Have you see Pixar’s Finding Dory (the sequel to Finding Nemo) yet? If not, we won’t give away any spoilers, but the movie’s message is clear: Fish, octopuses, rays, whales, sharks, and other sea animals belong in the ocean.
But have you ever thought how sad life must be for fish like Dory who are stolen from their homes in the wild and sold as “pets” to spend the rest of their lives in tiny bowls? Or for orcas and other animals who are kept prisoner at marine parks like SeaWorld?
Almost all saltwater fish sold in stores are captured from their homes in the wild—just like how Nemo got captured in Finding Nemo! Fish collectors spray the coral reefs with a poison called cyanide, and the fish end up stunned, which makes them easy to catch.
Tanks can’t even begin to replicate the complex world that these animals need. Some aquariums (even ones like The Marine Life Institute in Finding Dory that operate as a “rescue, rehabilitate, release” facility) actually encourage the public to handle, touch, and pet stingrays in “touch tanks,” where the harassed animals have no way to escape. Nearly everywhere touch tanks are offered, stingrays die prematurely
Other animals like orcas live miserably at marine parks like SeaWorld. The marine park forces intelligent orcas, who swim up to 100 miles a day in the open ocean, to live in tiny tanks that would be the same as you living in a bathtub. Because of this, they can become aggressive and have even been known to chew on the metal gates and concrete corners of the tanks and damage their teeth.

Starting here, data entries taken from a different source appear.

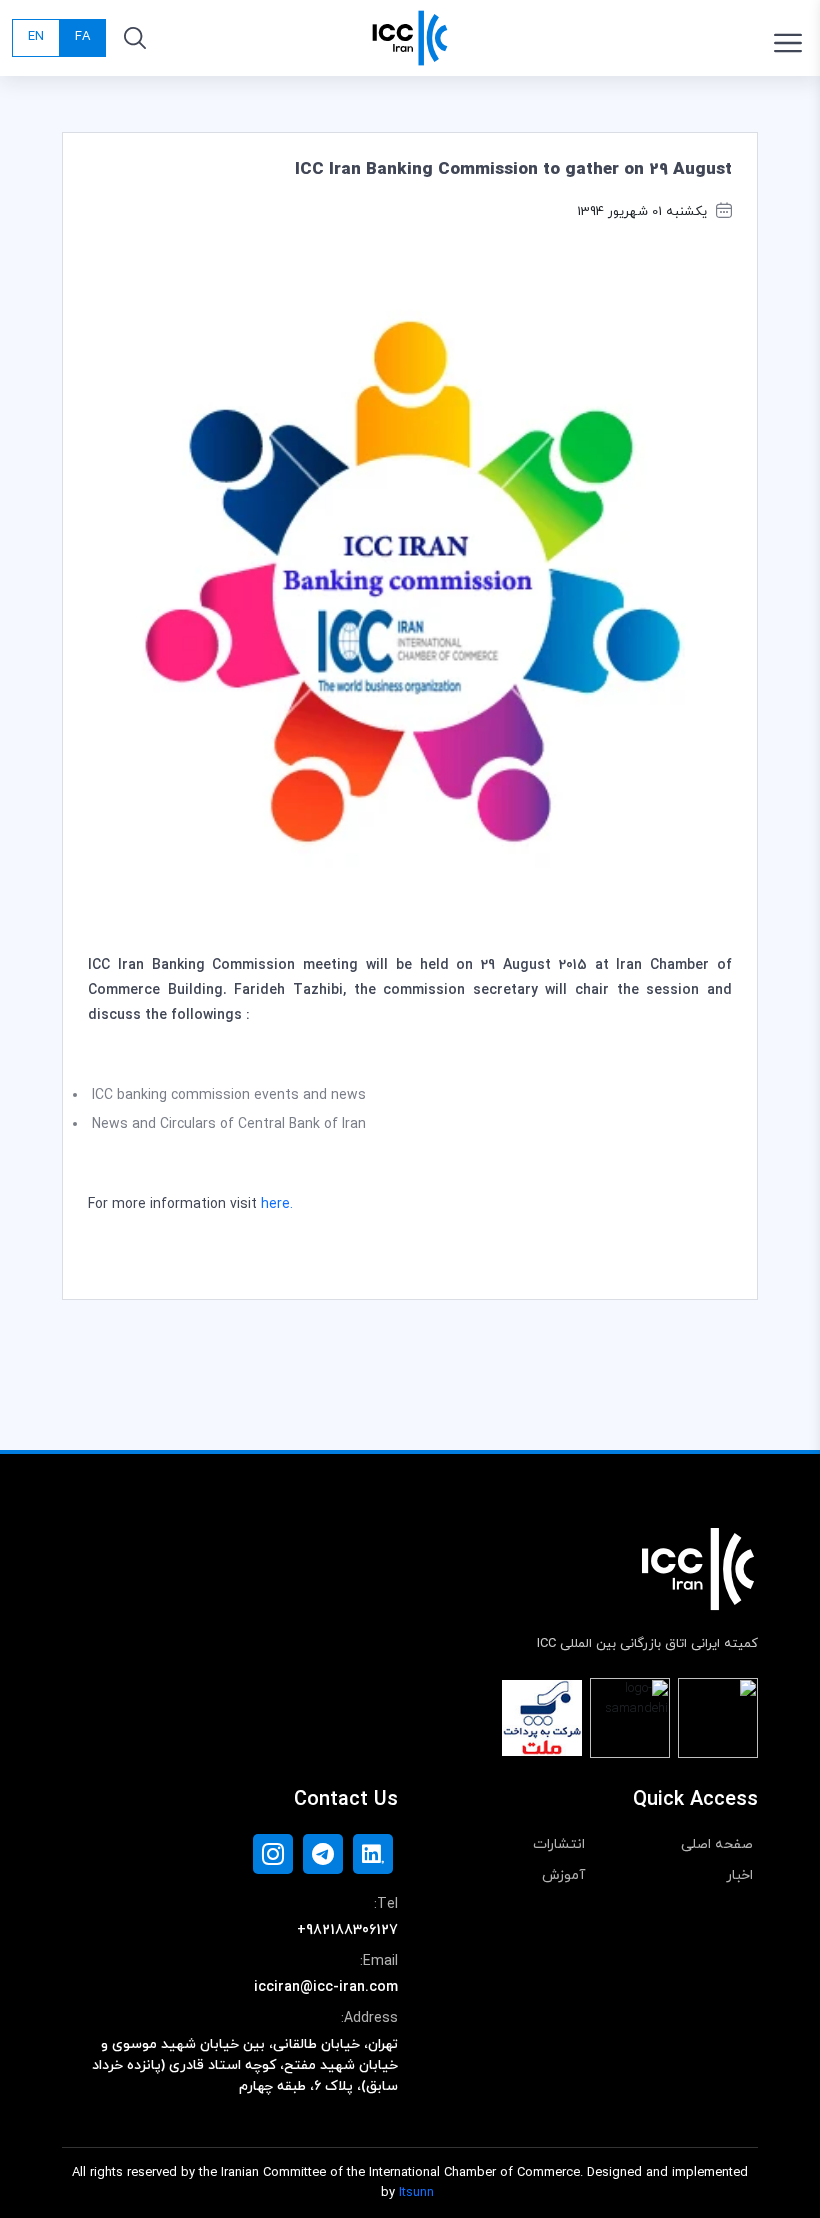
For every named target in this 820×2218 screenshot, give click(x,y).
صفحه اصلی (717, 1844)
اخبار (739, 1875)
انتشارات (559, 1844)
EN (36, 37)
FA (82, 37)
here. (277, 1204)
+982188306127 (347, 1930)
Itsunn (416, 2193)
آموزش (563, 1875)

In the wild, they can live 50 to 100 years. But the orcas who have died at SeaWorld were just an average of 13 years old.

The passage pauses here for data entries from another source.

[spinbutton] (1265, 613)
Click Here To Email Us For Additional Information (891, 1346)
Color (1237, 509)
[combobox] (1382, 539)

You might leave the movie wanting a “Dory” or “Hank” of your own, but after Finding Nemo, lots people learned their lesson when the fish they rushed out to buy ended up forgotten and neglected before finally being flushed down the toilet. Let’s hope that after seeing this movie, people will realize that the “Dorys,” “Baileys,” and “Destinys” of the world prefer their natural ocean homes—not life in a tank.